(Saved data entries)
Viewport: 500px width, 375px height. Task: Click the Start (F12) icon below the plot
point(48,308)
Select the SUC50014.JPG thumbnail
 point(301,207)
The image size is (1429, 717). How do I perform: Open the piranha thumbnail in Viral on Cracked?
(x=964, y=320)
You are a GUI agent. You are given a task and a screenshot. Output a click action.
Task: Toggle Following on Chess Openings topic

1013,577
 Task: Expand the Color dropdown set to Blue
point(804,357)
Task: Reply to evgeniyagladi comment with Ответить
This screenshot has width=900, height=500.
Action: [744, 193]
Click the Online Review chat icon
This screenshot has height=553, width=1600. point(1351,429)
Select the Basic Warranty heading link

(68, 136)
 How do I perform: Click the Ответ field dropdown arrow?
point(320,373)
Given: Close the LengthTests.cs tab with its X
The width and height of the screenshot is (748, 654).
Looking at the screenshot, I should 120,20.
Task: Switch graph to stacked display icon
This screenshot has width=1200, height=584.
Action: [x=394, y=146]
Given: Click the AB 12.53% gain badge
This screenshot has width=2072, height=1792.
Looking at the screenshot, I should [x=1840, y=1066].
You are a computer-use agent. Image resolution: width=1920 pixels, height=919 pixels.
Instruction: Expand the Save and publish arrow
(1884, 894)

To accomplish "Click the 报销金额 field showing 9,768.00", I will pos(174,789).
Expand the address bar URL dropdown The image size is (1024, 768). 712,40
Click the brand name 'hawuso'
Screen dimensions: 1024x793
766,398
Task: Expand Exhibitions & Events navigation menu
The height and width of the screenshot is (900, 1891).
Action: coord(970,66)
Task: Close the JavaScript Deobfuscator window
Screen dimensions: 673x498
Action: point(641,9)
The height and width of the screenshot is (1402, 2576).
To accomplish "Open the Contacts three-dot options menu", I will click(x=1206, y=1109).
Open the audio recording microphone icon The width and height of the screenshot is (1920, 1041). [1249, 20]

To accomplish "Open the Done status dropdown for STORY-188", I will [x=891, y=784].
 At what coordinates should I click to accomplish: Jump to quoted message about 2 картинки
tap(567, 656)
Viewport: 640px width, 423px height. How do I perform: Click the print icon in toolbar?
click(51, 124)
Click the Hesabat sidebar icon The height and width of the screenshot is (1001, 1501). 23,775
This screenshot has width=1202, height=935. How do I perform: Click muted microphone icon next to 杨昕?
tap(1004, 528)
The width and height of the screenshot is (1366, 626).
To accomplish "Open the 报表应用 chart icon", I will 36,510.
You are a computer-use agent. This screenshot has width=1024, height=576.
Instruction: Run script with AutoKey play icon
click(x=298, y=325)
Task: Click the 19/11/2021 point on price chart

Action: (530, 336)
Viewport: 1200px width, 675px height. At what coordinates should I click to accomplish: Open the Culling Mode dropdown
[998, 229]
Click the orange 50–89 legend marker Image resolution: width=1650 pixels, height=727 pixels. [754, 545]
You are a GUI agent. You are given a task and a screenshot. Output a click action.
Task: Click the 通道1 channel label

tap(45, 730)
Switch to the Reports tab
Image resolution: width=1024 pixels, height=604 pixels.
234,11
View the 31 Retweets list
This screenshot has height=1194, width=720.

■ **What you should do**
Whenever the word "Close" appears in a line above, copy that line.

■ **Task result**
Given: Close the LengthTests.cs tab with its X
Task: Close the JavaScript Deobfuscator window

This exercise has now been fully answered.